IT業界関係者の間では常識だと思うが、一般の世間では十分に認識されていないことがある。何の話かと言うと、世間の人の多くは技術者を十把ひとからげで捉えているということである。つまり、技術者は能力レベルに差こそあれど、誰もが似たような仕事をしていると思っているのだ。もちろん、そんなことはない。現実には、少なくとも2つのグループに技術者は大別される。

 あらかじめ言っておくが、ユーザー企業にいる技術者とITベンダーに所属する技術者に分かれると言っているわけではないからな。この後を読めばすぐに理解できると思うが、この分類は本質的ではない。例えばユーザー企業のIT部門の技術者とSIerの技術者を比べても、大きな違いは認められない。そんなふうに書くと、双方とも「あいつらと一緒にするな」と怒り出しそうだが、全くの似た者同士である。

 技術者を2つのグループに分かつのは、もっと本質的でシンプルな話だ。その本質的な話は後で詳しく書くとして、ここでは最も分かりやすい形で説明しておこう。1つのグループに分類されるのは、GAFAやシリコンバレーで働く人たちに代表される技術者たち。日本でも新興のIT企業でクラウドサービスに携わったり、ユーザー企業でデジタルビジネスの立ち上げに参画したりしている技術者たちだ。そしてもう1つのグループは、言わずもがなである。IT部門やそれを客とする人月商売のIT業界にいる技術者たちだ。
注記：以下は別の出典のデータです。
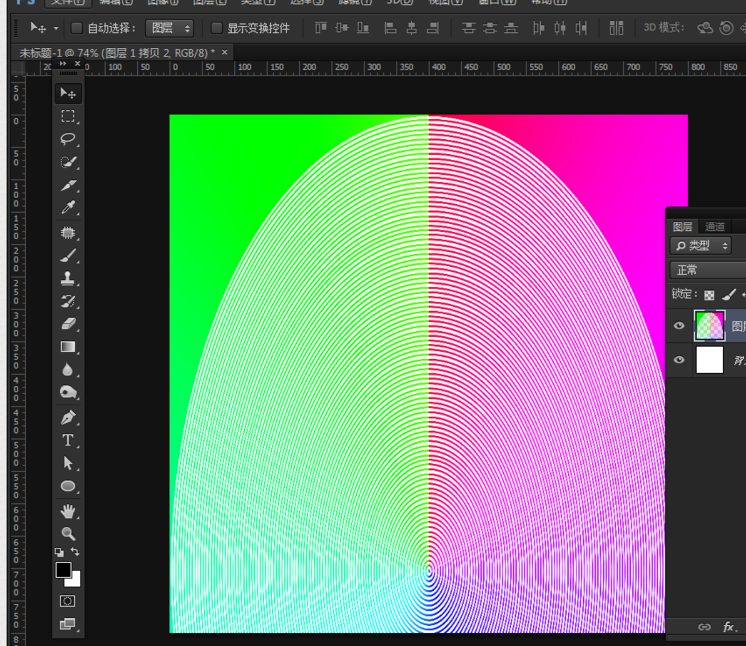The image size is (746, 646).
Task: Open the fx layer style button
Action: [729, 627]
 「極言暴論」の古くからの読者なら「何だ。つまらない。またIT部門や人月商売の技術者をこき下ろす話か」と早合点するかもしれない。だが、ちょっと待っていただきたい。確かにIT部門や人月商売の技術者をこき下ろす気は満々だが、これまで極言暴論で書いてきたテーマとは異なる話だ。IT部門や人月商売のグループに属する技術者、そして彼ら/彼女らを雇っている企業の経営層は、両グループの技術者が持つ資質や能力などについて重大な勘違いをしている。その大問題について述べてみたいのだ。

 今回は早めにネタバレさせよう。IT部門や人月商売のグループに属する技術者の資質や能力については、次のような話がまかり通っている。基幹系システムなど従来のITに携わる技術者には堅実かつ慎重に業務を遂行する能力が求められている一方、デジタルビジネスを担う技術者には創造力や大胆な突破力が必要だ――。で、こんな話を聞いて、当の技術者も経営者らも納得する。「そりゃ、そうだ」ということで、IT部門には既存システムのお守りに特化させ、新たにデジタル推進組織をつくり別のタイプの技術者を中途採用したりする。
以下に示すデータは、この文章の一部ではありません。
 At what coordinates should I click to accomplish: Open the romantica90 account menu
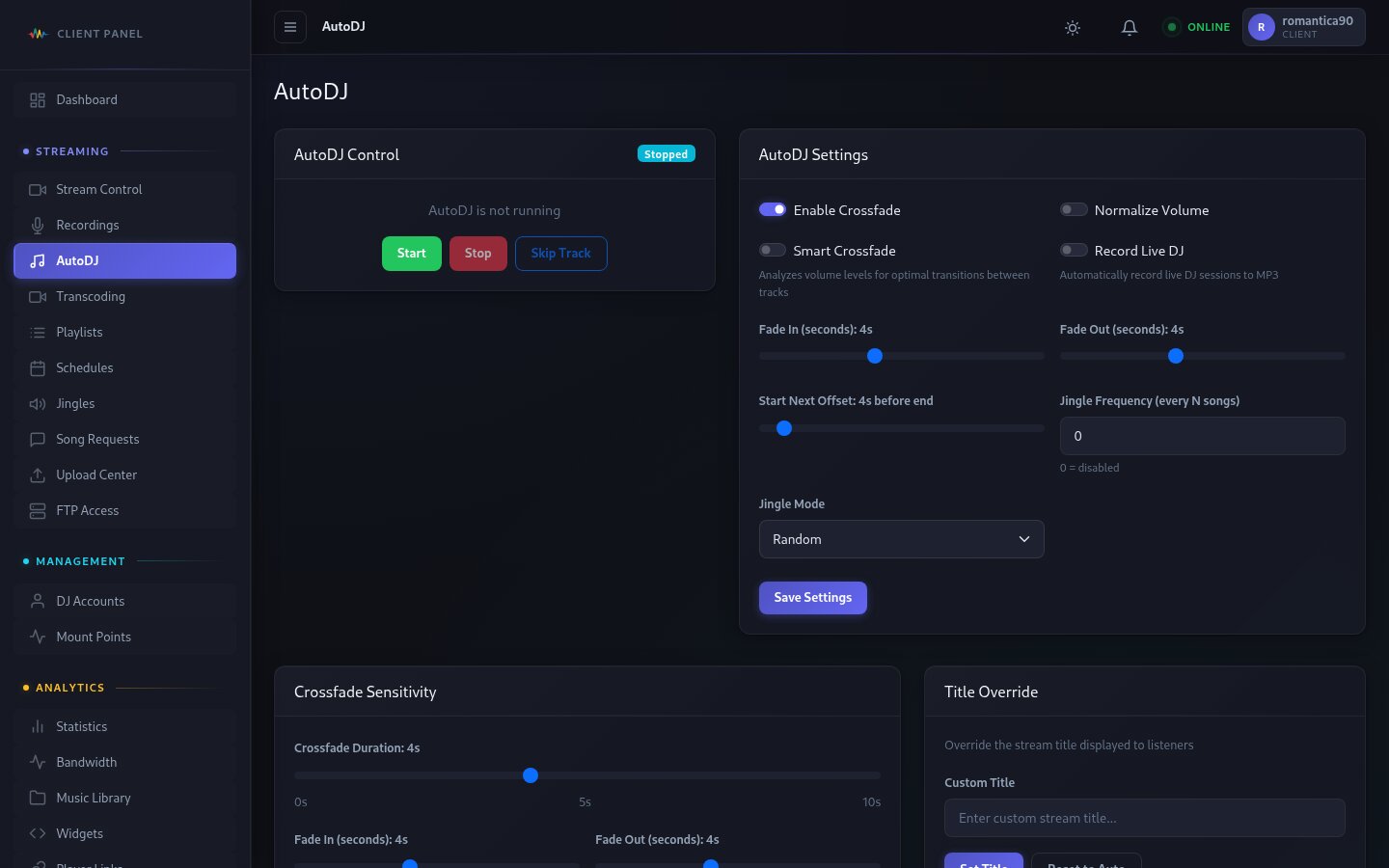pos(1303,27)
 もうアホウではないかと思うぞ。よく考えてみるべし。「堅実かつ慎重に業務を遂行する」のは、全ての仕事で求められる最低限の能力だぞ。何なら、自分の会社が人事評価制度で定めている職種ごとの「役割行動」などを読み返してみるといい。つまり、IT部門や人月商売のグループに属する技術者は「その程度しかできない」「その程度でよい」ということになる。当の技術者も、雇っている企業もこれをおかしいと思わない。だから「アホウではないか」と言いたくなるわけだ。